The goal of the interventions was to elicit sputum from those who could not spontaneously produce. It is not known whether sputum gained from ACBT yielded more clinically-relevant information than that elicited after inhalation of 7 % hypertonic saline. Neither is it known whether unsuccessful airway clearance techniques reduced the time or dose required for subsequent nebulised hypertonic saline to produce a sputum sample. Elkins et al [20] evaluated the effect of airway clearance techniques as part of sputum induction: they showed organism identification did not improve with them, but the difference in sensitivities of the tests was 7 % better with airway clearance techniques.

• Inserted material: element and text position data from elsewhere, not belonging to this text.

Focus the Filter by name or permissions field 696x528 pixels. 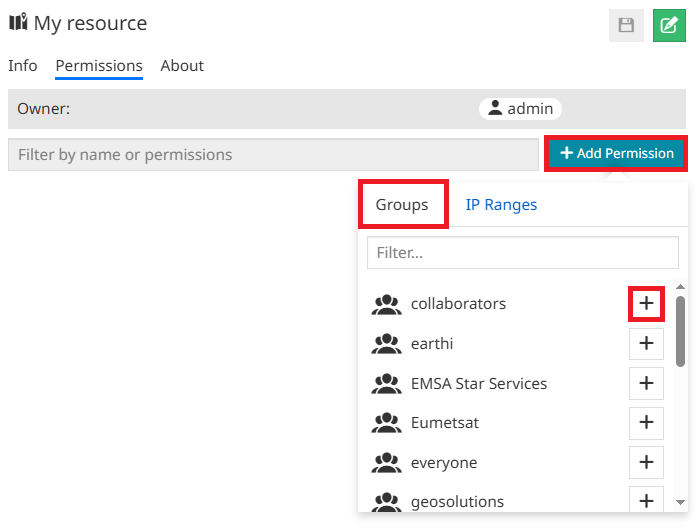point(273,155)
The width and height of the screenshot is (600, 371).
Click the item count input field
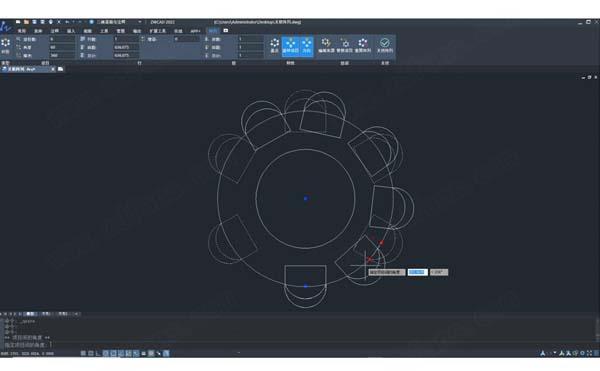[62, 39]
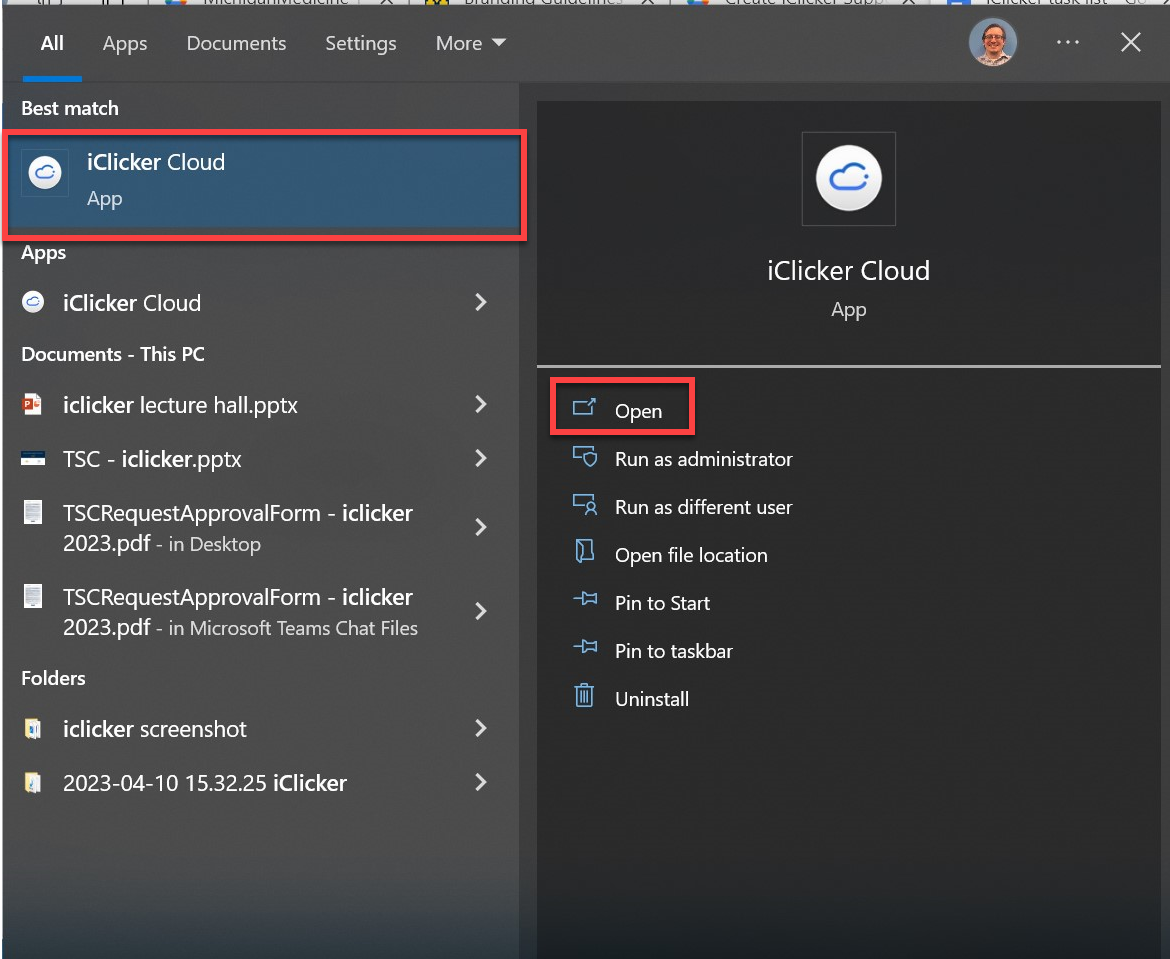Click the iClicker Cloud large preview icon
This screenshot has width=1170, height=959.
[x=848, y=178]
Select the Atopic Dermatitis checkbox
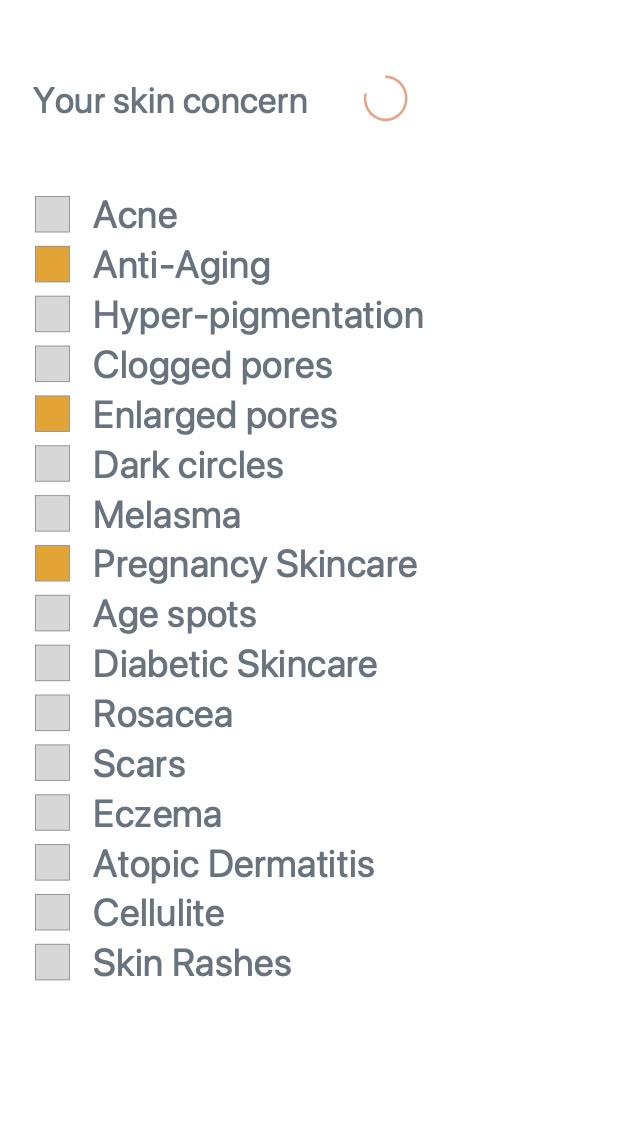This screenshot has width=640, height=1136. (52, 862)
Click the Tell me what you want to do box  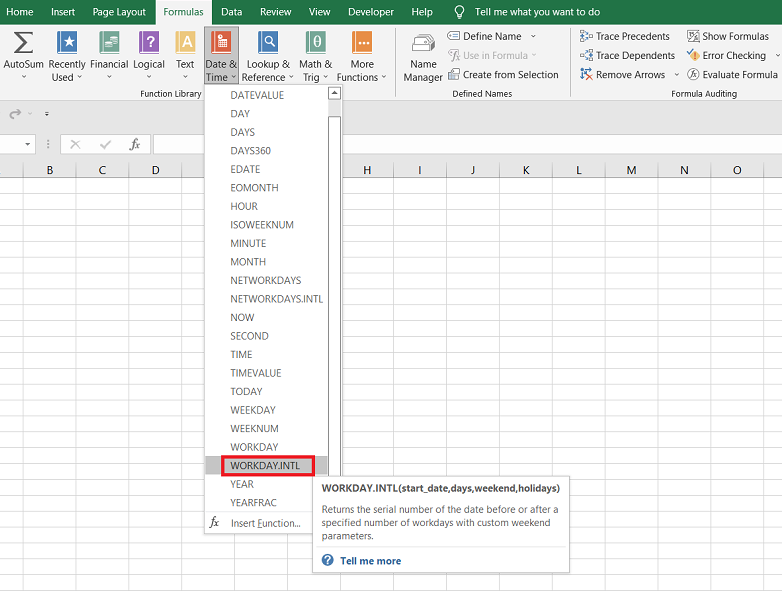pyautogui.click(x=537, y=12)
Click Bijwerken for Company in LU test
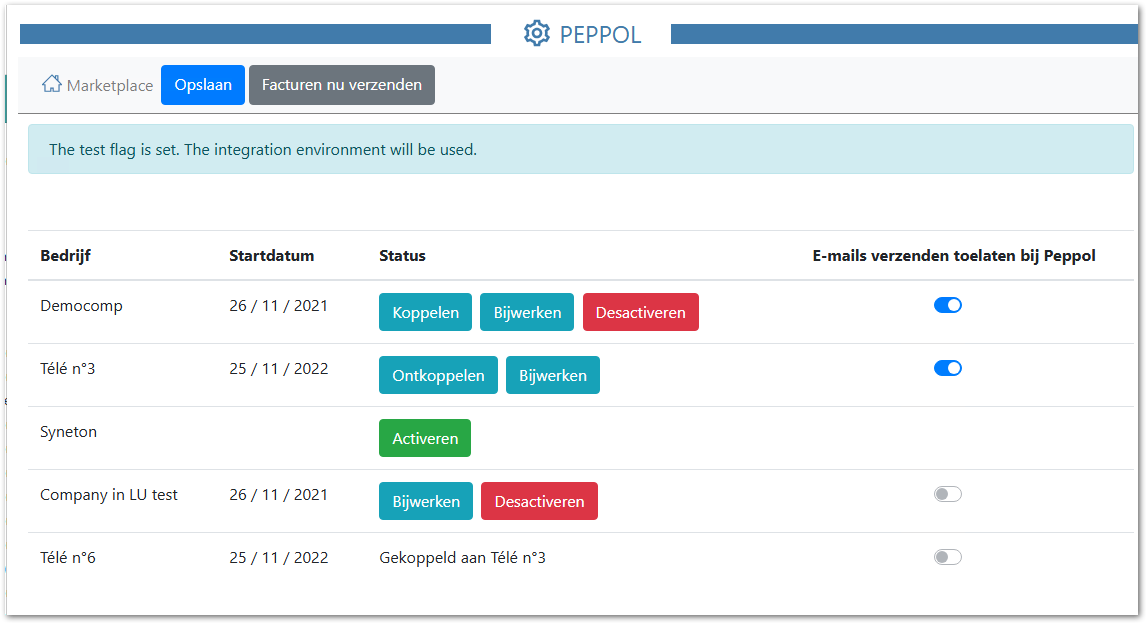The image size is (1147, 624). coord(426,501)
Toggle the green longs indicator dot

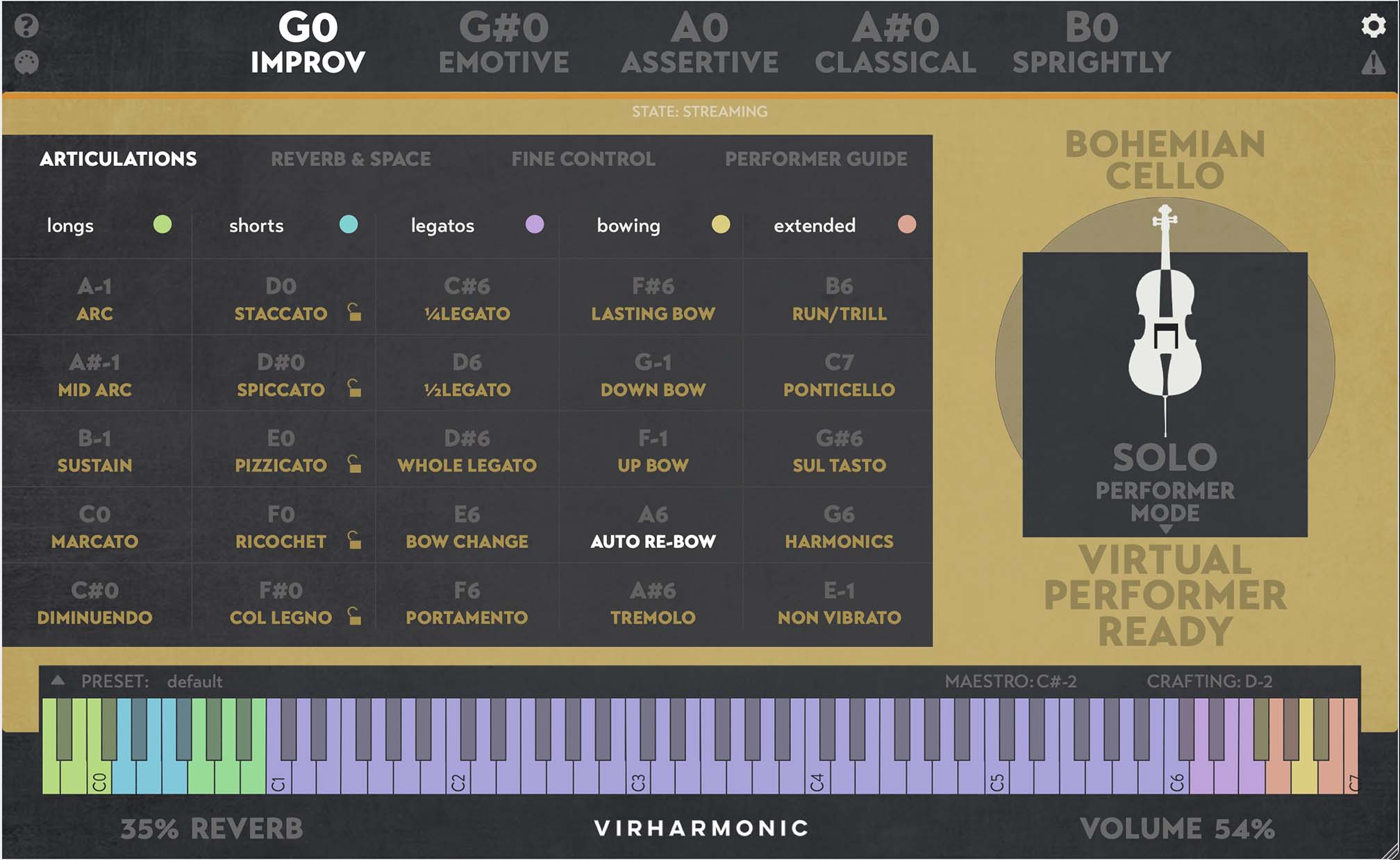[x=162, y=224]
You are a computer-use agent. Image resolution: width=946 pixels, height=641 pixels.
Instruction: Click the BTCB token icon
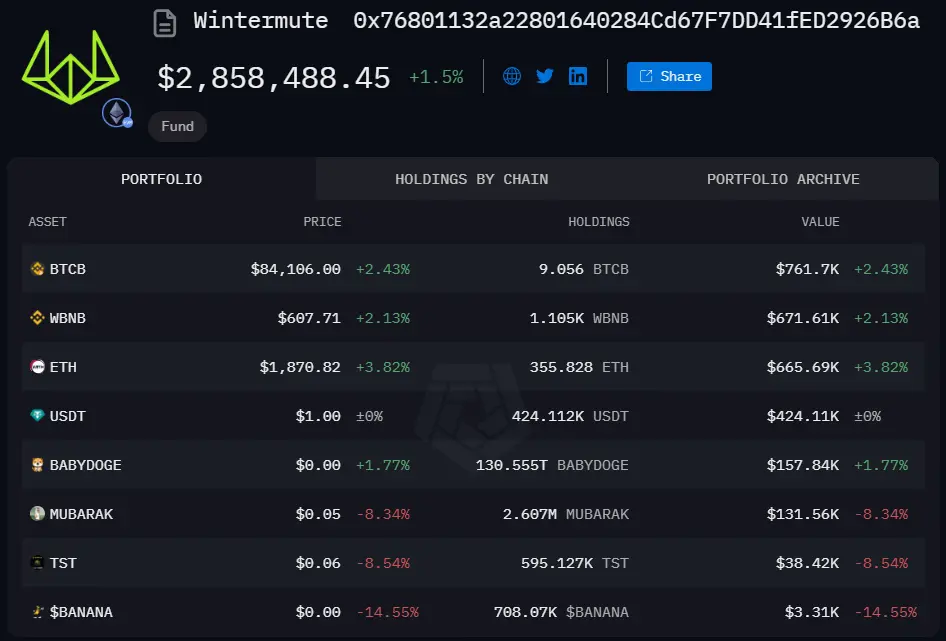(x=38, y=269)
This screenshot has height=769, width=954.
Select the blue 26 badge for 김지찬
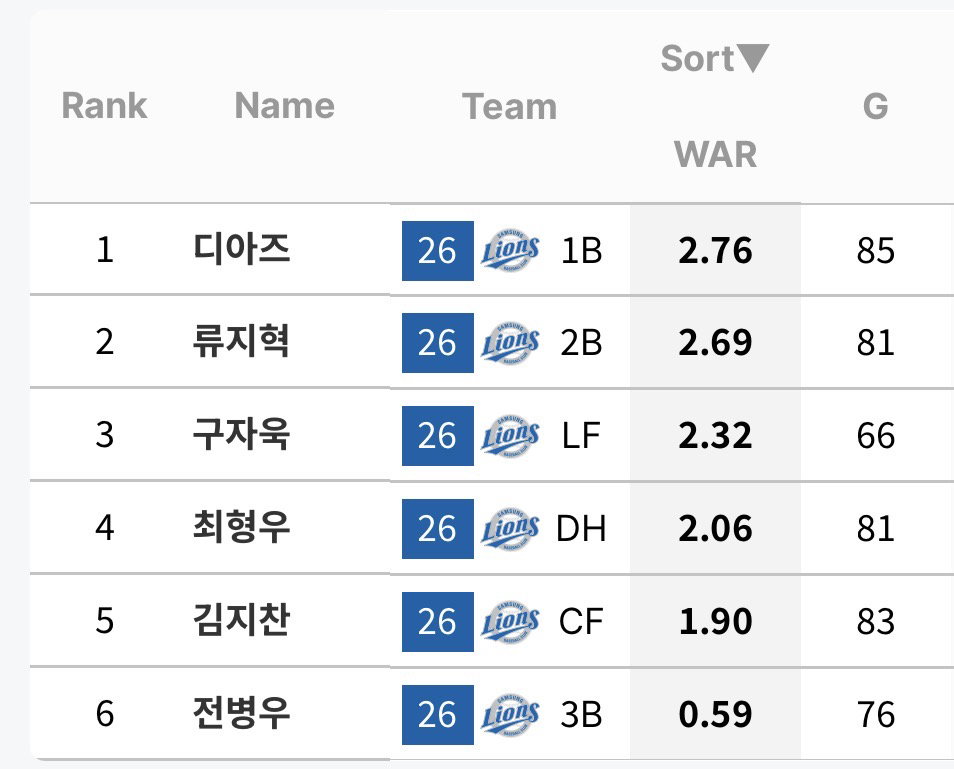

It is also not known from this evaluation if there is an order effect on success of testing: if 2 sputum samples were produced the first one could have been sent for culture, the second for PCR or vice-versa. It is also not known how spontaneous samples tested compared to physiotherapist-collected samples. It is recommended that future work investigates the order effect of sputum sampling and that physiotherapist-collected samples are compared to spontaneously-produced ones when subjected to fungal testing.

Conclusion

Physiotherapeutic interventions safely and effectively procured sputum from patients unable to spontaneously produce. The method for sputum induction was well-tolerated and time-efficient, with important microbiological results. Molecular detection of Aspergillus spp. was superior to culture, although resistance was found in 31 % of those that were cultured. Sputum from 34 % patients cultured other potentially pathogenic organisms which justified specific therapy.